I have an internal network behind a hardware firewall. All traffics go thru. the firewall. One of the firewall's rules is that it doesn't allow internal network accesses internal resources that travels outside then come back. In the other words, it drops all packets originate from inside the network that travels outside and then come back to access internal resources.

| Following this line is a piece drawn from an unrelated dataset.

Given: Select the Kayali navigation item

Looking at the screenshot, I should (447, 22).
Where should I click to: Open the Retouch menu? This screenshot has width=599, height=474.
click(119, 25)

For example: I have web server (used internal ip 10.1.1.10) behind the firewall, internal network can access this web server with http://10.1.1.10, but they can't access http://www.mydomain.com. Assume that I have static IP (xxx.xxx.xxx.xxx) maps to 10.1.1.10 and dns record www.mydomain.com points to xxx.xxx.xxx.xxx
What I want is to allow users inside the network be able to access http://www.mydomain.com instead of http://10.1.1.10
Here is my question: should I change the rule of the firewall? If so, is there a security risk?
Is there any other solution for this?
By the way, I don't have an internal DNS, I use my ISP DNS service.
Thank you so much for your help,
Switch your view to a different angle. In order of extensibility:
1. Create an internal DNS, with two DSN servers, and an external DNS with different zone files. External resolves the external IP address, and internal resolves the internal IP address.
2. "Hijack" www.mydomain.com by creating a zone of that name on the internal DNS and giving it, the zone, the internal IP address.
3."Hijack" www.mydomain.com by creating an entry in the local hosts file with the internal IP address.
Pros/Cons
1. Most extensible but may be a fair amount of initial setup. Normal for large to very large companies. Add/change/delete requests require up to two changes each.
2. Requires internal DNS servers but only requires maintenance for "hijacked" internal sites.
3. Requires every system be touched and retouched for and maintenance.
-- Leonard Isham, CISSP Ostendo non ostento.